++++ Records for this exercise

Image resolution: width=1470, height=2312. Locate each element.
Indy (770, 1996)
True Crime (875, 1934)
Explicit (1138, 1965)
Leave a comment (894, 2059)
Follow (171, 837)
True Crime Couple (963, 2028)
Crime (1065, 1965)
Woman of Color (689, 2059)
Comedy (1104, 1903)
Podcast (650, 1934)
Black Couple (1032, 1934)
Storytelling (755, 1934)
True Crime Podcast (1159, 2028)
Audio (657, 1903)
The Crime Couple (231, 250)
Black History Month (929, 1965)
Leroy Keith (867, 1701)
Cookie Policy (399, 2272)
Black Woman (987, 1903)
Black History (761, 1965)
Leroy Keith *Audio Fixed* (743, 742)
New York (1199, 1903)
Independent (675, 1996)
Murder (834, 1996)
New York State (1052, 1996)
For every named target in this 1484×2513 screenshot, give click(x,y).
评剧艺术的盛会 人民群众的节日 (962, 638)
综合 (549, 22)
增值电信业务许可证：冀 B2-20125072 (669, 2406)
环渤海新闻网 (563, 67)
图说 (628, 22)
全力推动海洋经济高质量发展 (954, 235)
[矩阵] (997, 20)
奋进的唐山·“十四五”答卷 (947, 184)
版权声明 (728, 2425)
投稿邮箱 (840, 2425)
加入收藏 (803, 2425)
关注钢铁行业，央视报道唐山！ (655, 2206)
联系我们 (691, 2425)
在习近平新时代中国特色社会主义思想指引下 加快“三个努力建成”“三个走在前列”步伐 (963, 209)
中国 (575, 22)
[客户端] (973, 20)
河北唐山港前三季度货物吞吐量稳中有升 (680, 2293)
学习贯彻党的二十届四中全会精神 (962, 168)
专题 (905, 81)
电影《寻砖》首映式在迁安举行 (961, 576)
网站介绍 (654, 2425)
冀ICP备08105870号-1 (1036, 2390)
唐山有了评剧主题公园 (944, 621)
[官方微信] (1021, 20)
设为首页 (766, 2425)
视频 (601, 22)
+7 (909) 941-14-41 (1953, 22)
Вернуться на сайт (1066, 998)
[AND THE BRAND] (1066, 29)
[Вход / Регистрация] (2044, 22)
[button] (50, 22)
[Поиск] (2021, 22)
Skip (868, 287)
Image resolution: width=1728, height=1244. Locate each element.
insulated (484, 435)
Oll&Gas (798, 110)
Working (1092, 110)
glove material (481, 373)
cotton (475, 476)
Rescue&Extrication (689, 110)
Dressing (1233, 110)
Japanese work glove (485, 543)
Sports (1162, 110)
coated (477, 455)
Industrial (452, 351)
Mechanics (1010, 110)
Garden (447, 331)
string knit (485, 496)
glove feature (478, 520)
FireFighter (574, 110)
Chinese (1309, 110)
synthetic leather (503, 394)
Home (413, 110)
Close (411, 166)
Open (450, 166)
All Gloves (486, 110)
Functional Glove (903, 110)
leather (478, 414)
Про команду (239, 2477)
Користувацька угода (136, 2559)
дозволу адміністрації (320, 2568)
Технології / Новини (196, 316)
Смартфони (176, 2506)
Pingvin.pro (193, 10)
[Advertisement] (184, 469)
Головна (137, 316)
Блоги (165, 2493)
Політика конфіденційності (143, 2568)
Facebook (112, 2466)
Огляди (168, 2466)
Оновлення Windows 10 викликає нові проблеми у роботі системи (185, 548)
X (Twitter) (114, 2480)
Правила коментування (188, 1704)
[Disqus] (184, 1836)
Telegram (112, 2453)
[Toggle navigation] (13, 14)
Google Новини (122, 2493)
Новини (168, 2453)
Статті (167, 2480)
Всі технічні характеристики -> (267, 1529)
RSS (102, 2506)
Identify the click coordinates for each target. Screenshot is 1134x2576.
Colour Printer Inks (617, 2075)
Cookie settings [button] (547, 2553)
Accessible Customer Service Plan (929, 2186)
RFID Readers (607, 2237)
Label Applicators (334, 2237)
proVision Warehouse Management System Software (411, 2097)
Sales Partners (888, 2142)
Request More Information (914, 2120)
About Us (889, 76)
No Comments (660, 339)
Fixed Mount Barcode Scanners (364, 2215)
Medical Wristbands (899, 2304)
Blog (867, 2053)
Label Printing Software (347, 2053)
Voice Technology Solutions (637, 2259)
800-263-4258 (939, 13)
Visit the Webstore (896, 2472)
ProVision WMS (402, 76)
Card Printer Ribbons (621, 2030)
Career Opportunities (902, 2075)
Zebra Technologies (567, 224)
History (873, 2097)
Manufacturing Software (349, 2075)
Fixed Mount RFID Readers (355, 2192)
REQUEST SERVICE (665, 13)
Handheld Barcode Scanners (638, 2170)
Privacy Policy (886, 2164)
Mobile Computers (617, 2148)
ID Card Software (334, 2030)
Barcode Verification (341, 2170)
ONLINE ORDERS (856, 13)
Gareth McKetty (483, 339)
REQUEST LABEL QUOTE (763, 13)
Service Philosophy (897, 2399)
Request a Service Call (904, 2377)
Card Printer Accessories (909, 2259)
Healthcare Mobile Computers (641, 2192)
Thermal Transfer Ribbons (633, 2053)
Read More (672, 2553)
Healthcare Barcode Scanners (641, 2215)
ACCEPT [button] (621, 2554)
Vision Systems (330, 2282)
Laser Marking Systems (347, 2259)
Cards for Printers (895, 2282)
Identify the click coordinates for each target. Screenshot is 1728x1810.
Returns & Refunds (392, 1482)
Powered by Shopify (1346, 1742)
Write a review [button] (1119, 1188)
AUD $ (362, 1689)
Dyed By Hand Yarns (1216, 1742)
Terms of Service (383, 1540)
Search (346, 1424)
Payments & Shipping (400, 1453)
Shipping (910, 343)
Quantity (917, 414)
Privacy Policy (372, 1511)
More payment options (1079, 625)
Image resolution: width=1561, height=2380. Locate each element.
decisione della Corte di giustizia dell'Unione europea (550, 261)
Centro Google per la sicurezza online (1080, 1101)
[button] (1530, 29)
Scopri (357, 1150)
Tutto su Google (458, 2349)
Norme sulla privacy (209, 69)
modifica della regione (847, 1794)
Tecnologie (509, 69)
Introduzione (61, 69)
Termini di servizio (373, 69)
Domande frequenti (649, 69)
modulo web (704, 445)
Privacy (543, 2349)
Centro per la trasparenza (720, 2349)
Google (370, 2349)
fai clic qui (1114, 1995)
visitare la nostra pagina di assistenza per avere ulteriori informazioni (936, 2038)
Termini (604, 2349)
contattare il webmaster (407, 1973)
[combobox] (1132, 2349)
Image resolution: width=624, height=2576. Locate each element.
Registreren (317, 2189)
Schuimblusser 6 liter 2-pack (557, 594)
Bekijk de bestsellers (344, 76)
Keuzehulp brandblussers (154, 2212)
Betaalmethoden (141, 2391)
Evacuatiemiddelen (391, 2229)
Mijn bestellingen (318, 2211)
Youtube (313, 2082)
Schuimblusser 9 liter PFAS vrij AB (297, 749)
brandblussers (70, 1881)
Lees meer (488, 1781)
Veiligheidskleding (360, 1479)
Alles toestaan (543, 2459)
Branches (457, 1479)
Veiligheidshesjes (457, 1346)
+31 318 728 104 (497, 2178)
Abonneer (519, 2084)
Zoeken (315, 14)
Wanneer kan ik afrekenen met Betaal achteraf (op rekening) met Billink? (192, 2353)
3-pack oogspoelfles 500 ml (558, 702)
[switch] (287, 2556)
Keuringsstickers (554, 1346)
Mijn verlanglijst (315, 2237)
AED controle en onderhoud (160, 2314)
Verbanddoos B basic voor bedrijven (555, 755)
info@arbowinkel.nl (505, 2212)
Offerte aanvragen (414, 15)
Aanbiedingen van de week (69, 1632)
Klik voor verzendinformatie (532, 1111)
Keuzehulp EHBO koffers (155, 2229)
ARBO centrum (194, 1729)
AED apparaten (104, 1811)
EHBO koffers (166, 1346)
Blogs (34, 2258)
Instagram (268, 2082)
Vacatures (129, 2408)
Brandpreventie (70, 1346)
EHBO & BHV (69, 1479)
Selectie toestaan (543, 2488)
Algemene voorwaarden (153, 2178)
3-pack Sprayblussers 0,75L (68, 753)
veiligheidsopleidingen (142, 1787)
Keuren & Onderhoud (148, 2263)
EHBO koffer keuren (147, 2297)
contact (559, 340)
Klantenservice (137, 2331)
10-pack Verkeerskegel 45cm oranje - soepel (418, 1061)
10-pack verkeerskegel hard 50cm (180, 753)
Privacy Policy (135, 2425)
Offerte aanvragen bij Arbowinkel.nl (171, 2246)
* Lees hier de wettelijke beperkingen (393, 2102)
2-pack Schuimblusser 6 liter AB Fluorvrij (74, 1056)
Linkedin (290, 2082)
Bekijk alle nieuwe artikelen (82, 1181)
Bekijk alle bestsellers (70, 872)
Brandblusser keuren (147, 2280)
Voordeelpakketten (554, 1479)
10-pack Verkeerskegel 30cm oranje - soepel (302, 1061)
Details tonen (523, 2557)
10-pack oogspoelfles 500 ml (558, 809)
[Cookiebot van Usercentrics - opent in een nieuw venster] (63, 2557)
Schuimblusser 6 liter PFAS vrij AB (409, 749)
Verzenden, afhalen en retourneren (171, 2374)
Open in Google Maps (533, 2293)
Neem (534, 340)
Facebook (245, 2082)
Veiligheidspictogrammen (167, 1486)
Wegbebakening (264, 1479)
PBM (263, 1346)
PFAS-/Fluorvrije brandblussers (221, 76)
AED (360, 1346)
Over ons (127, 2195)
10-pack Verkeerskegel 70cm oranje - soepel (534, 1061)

++++++++

For this exercise, please output exactly the lines above starting at the line with "Card Printer Accessories (909, 2259)" and ending at the line with "Dyed By Hand Yarns (1216, 1742)", ends included.

Answer
Card Printer Accessories (909, 2259)
Healthcare Mobile Computers (641, 2192)
Thermal Transfer Ribbons (633, 2053)
Read More (672, 2553)
Healthcare Barcode Scanners (641, 2215)
ACCEPT [button] (621, 2554)
Vision Systems (330, 2282)
Laser Marking Systems (347, 2259)
Cards for Printers (895, 2282)
Identify the click coordinates for each target. Screenshot is 1728x1810.
Returns & Refunds (392, 1482)
Powered by Shopify (1346, 1742)
Write a review [button] (1119, 1188)
AUD $ (362, 1689)
Dyed By Hand Yarns (1216, 1742)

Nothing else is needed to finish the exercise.